One thing that seems to get missed that is a major need for namespaces is to allow entities to be able to run internal package repositories. Without some method for the companies to set up a company namespace there is no way to prevent conflicts between company internal packages and those on the public python repositories.

Simple Example, say there is a large company called largeco that has internal packages under the largeco package namespace.

So they create a package like largeco.coolutils and they have a ton of internal packages that use that package as a dependency.

Then at some point someone creates a totally different package called largeco.coolutils and publishes it to the public repositories.

This breaks all of largeco’s internal packages that use the largeco namespace. Of course if the public package is malicious it could do other things. Many of which could be serious security related issues.

So namespaces aren’t only about knowing the package source but also about being able to prevent package conflicts.

2 Likes

This would also provide a solution to people raising issues like pypa/pip#3454 and pypa/pipenv#2159, where the fundamental problem is pip does not have a way to prefer a package source.

The problem IMO, however, is how to work out a balanced policy. The general criteria mentioned above (can manually apply if the entity has a significant number of packages) is likely not useful to companies wanting to reserve name for internal packages, but a liberal approach (e.g. allow reservation of <name>-* if the entity owns <name> package and/or username) would be very vulnarable to name-squatting. Maybe some compromise would be possible? Say, automatically reserve <name>-internal-* for the owners of package <name>.

# SET TASKS
[A] Do these statements agree with the namespace thread? For each, answer yes or no and quote the words that decide it.
(i) A public package named largeco.coolutils would break largeco's internal packages that use the largeco namespace.
(ii) pip already has a way to prefer one package source over another.
(iii) One suggested compromise is to automatically reserve <name>-internal-* for the owners of package <name>.
[B] Reproduce every line of the entries in Block 1 without any change.
The namespace thread and the entries have no connection to each other.

# EXERCISE DATA
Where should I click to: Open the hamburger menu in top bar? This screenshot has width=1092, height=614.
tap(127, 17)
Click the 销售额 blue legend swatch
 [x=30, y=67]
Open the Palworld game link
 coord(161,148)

# ANSWERS TO THE PROBLEMS
[A]
(i) Yes: "This breaks all of largeco’s internal packages that use the largeco namespace."
(ii) No: "the fundamental problem is pip does not have a way to prefer a package source."
(iii) Yes: "Say, automatically reserve <name>-internal-* for the owners of package <name>."

[B]
Where should I click to: Open the hamburger menu in top bar? This screenshot has width=1092, height=614.
tap(127, 17)
Click the 销售额 blue legend swatch
 [x=30, y=67]
Open the Palworld game link
 coord(161,148)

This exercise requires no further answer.